I. Discrimination in Violation of § 1981

Plaintiff brings a claim against the University under § 1981 for employment discrimination on the basis of his race. However, the Supreme Court has long held that "the express cause of action for damages created by § 1983 constitutes the exclusive federal remedy for violation of the rights guaranteed in § 1981 by state governmental units." Jett v. Dall. Indep. Sch. Dist. , 491 U.S. 701, 733, 109 S.Ct. 2702, 105 L.Ed.2d 598 (1989) (emphasis added). Even construing Plaintiff's § 1981 claim as one properly brought under § 1983 does not save his claim, as it is otherwise barred. See Dube v. State Univ. of N.Y. , 900 F.2d 587, 594-95 (2d Cir. 1990) (finding the Eleventh Amendment extends immunity not only to a state, but also applies to agencies of the State such as the State University of New York). That is, as a general rule, the Eleventh Amendment bars a citizen from bringing a suit against a state, or one of its agencies, unless the state has consented to such a suit or there is an express statutory waiver of immunity. Seminole Tribe of Fla. v. Florida , 517 U.S. 44, 54-57, 116 S.Ct. 1114, 134 L.Ed.2d 252 (1996). Section 1983 was not intended to override a state's sovereign immunity. Dube , 900 F.2d at 594. And New York has not consented to § 1983 suits in federal court. Mamot v. Bd. of Regents , 367 F. App'x 191, 192 (2d Cir. 2010) (summary order). Therefore, Plaintiff's discrimination claim must be dismissed as the University is immune from suit.

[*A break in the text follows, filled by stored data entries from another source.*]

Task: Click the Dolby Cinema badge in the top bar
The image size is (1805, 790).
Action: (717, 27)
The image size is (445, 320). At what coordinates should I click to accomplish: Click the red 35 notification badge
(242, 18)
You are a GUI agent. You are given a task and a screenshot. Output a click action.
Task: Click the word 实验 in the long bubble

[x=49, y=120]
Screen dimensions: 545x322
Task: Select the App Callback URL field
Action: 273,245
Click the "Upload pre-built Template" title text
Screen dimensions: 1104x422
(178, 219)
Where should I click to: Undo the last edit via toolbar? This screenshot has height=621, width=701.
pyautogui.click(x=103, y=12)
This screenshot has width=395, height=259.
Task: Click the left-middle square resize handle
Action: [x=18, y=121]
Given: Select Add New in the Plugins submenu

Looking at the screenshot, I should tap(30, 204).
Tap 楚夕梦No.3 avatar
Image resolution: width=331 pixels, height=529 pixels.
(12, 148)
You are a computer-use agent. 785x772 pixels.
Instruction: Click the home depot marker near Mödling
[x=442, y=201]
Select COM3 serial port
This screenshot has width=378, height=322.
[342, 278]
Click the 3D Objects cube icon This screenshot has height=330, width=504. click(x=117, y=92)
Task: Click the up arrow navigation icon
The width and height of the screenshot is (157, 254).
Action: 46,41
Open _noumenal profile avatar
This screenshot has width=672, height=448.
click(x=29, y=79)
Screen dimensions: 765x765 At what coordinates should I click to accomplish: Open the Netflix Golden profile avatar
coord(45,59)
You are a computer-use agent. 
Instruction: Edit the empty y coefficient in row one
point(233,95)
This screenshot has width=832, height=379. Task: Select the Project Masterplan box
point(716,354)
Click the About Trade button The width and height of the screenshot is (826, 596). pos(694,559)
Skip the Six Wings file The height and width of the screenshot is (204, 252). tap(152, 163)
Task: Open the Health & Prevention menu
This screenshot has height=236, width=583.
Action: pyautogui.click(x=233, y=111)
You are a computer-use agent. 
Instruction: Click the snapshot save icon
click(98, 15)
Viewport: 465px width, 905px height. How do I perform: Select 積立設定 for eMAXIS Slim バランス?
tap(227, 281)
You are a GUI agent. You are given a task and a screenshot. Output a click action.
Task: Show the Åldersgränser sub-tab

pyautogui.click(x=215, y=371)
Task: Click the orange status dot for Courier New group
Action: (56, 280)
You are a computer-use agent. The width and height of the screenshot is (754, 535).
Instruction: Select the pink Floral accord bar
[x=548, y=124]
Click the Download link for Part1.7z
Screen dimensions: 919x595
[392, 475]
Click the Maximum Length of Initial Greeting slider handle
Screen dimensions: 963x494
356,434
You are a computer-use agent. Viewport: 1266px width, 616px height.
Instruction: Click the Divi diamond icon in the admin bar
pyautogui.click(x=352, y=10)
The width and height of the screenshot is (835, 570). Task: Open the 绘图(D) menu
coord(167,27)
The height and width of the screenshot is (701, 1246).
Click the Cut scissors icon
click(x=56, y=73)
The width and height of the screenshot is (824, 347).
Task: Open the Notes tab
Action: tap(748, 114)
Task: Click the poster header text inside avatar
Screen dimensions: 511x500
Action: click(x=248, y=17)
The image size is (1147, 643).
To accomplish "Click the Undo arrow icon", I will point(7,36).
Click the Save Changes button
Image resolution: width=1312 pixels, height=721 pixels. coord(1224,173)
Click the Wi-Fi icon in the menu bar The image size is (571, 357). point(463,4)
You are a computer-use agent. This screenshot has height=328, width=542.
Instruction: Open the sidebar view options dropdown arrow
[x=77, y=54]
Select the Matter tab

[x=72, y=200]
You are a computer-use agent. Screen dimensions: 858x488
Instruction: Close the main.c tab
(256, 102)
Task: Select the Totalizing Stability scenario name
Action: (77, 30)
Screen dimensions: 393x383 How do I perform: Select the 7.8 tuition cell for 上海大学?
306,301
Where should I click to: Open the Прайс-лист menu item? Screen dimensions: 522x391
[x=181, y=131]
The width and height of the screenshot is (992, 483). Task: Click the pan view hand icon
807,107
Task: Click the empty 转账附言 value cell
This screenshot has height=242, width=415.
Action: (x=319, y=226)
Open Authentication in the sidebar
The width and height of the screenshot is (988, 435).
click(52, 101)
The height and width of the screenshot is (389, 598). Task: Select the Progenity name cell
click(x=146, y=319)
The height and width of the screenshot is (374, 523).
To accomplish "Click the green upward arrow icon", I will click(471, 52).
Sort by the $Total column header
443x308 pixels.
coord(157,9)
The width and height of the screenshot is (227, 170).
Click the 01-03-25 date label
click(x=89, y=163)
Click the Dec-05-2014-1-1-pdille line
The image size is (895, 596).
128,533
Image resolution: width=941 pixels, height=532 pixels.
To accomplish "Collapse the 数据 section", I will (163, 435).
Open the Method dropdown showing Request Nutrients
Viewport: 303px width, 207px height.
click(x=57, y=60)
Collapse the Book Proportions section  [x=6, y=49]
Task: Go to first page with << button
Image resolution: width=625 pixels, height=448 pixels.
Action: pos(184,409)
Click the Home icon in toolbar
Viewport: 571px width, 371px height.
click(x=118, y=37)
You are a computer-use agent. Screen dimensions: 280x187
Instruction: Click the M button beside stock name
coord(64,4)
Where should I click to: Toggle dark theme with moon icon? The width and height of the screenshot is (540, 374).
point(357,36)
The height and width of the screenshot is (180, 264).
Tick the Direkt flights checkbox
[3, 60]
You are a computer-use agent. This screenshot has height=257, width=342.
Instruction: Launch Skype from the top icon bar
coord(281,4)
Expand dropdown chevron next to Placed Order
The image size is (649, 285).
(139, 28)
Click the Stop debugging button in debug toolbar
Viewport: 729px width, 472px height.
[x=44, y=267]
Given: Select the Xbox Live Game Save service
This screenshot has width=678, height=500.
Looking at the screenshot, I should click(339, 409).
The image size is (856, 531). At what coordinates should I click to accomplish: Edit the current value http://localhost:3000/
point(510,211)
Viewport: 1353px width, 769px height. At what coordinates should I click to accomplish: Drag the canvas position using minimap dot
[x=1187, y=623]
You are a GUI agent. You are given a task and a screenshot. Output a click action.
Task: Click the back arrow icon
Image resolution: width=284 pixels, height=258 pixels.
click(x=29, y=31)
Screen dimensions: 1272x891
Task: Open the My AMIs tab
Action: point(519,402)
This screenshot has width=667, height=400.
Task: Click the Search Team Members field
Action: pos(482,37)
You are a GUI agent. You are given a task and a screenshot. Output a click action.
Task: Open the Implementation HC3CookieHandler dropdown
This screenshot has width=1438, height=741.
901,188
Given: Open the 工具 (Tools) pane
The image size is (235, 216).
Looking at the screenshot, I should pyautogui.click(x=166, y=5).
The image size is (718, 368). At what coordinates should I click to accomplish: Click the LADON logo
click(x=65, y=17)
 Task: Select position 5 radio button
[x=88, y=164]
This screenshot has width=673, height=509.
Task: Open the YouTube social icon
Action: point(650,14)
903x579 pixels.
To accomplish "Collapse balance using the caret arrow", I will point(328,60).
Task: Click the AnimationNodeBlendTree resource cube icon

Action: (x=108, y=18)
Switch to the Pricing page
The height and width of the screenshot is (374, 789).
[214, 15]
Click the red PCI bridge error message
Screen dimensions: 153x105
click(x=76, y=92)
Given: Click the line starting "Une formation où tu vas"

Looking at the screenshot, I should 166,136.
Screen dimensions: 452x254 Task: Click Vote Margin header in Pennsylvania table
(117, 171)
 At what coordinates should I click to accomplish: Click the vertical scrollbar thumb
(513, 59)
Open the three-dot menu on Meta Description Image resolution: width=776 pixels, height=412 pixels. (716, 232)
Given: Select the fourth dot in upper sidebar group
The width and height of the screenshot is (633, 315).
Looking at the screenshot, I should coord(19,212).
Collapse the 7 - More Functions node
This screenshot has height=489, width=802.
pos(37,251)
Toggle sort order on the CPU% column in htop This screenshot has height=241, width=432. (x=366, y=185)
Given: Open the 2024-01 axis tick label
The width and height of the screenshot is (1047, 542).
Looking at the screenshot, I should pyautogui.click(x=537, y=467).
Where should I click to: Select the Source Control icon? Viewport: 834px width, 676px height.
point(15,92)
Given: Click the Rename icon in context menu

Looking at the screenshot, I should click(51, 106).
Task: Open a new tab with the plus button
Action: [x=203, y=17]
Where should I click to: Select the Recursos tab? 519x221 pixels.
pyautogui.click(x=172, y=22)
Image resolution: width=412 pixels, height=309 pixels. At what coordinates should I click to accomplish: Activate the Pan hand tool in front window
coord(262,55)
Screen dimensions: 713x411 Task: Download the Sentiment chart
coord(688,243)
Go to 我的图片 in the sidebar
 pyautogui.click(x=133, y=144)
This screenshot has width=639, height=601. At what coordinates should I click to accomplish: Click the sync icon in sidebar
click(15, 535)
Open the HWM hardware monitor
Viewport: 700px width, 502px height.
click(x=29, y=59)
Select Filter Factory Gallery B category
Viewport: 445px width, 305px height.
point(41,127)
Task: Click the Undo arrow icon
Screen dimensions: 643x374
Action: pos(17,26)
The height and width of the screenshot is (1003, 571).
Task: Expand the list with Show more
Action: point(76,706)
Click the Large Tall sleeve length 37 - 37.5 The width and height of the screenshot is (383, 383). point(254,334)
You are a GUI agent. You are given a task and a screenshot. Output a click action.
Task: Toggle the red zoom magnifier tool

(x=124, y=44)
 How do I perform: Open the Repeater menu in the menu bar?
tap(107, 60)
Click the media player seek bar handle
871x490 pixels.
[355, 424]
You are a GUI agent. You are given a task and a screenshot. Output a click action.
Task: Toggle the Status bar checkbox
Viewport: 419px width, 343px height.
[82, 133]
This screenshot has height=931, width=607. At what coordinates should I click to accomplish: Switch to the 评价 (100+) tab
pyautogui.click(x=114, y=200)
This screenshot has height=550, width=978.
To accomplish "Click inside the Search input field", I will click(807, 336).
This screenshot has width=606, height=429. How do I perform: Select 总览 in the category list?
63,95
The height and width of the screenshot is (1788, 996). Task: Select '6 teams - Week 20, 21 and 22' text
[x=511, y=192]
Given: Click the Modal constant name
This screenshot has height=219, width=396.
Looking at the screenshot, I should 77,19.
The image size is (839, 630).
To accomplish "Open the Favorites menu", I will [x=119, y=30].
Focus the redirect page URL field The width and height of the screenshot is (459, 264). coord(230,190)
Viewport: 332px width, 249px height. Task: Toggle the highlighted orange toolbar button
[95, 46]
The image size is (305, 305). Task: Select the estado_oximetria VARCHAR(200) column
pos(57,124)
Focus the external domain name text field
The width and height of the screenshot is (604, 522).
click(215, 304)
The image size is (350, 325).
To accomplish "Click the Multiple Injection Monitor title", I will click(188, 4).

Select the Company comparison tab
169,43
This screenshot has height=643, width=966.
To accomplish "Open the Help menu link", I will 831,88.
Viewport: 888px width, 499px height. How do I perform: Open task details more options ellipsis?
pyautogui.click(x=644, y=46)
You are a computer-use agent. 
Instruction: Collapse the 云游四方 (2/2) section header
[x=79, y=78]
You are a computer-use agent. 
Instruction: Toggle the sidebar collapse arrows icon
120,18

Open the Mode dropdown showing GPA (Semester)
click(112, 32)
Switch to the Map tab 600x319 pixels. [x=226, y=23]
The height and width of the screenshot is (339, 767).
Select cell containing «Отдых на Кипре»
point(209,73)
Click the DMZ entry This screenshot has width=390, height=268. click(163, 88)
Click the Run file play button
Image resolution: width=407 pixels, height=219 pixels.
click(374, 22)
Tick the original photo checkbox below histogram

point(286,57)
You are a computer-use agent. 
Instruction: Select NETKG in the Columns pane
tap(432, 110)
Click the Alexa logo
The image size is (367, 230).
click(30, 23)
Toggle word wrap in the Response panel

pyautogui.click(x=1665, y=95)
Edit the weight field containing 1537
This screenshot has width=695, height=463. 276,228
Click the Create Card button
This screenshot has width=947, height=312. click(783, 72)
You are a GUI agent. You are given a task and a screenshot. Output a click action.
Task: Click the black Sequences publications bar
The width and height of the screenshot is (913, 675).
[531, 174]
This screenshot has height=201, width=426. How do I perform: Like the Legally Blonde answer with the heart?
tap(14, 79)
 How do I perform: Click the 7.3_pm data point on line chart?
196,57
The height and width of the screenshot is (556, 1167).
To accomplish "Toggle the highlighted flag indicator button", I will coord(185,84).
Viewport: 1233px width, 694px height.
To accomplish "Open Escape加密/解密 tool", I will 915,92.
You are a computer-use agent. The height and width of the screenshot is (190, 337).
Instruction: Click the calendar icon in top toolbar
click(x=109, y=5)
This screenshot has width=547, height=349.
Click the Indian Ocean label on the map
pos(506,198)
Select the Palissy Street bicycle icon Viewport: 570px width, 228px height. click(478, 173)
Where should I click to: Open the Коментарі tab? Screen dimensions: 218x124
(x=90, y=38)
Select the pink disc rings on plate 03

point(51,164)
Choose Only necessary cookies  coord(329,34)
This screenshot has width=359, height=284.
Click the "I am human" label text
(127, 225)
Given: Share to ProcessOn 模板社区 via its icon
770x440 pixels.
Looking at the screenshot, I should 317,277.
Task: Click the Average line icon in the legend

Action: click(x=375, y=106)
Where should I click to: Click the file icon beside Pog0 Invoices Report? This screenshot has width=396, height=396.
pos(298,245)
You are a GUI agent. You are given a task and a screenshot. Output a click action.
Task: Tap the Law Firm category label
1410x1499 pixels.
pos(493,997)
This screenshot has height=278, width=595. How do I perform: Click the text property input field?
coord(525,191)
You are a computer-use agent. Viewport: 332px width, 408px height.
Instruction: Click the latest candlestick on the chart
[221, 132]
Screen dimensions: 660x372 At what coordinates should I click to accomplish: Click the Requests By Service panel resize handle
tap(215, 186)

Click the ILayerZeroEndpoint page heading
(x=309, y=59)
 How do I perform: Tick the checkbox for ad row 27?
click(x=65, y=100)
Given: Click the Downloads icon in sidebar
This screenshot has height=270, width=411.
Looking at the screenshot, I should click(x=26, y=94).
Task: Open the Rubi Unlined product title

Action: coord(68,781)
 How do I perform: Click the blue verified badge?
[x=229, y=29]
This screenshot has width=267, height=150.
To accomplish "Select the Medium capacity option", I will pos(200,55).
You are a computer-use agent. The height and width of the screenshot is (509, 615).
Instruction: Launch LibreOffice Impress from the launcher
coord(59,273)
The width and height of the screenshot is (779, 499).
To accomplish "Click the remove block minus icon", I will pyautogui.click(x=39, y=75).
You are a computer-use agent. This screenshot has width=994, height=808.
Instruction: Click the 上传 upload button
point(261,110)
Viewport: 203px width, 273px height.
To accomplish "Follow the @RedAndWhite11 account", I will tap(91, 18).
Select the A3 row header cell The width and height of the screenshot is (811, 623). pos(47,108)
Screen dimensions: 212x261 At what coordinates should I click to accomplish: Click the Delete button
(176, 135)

II. Causes of Action under Title VII

A. National-Origin-Based Discrimination

Defendant maintains that Plaintiff's Title VII discrimination claim based on national origin must be dismissed due to Plaintiff's failure to exhaust his administrative remedies. (Mem. Law Supp. Def.'s Mot. Dismiss Am. Compl. ("Mot.") at 10-11, ECF No. 35-1.) Defendant is correct. Under law, prior to filing a federal lawsuit under Title VII, a plaintiff must file a charge with the EEOC within 300 days of the alleged discriminatory conduct. Lewis v. City of Chicago , 560 U.S. 205, 210, 130 S.Ct. 2191, 176 L.Ed.2d 967 (2010) (citing 42 U.S.C. § 2000e-5(e)(1) ). Although Plaintiff did file a charge with the DHR, which could potentially satisfy the filing requirement, that charge does not identify national original as a basis for discrimination by checking the corresponding box or otherwise. (Compl. at 20.) Indeed, Plaintiff complained that he was discriminated against based only on his "race/color or ethnicity." (Id. ) Thus, on its face, Plaintiff's DHR complaint fails to satisfy the exhaustion requirement with respect to any claim of discrimination on the basis of national origin.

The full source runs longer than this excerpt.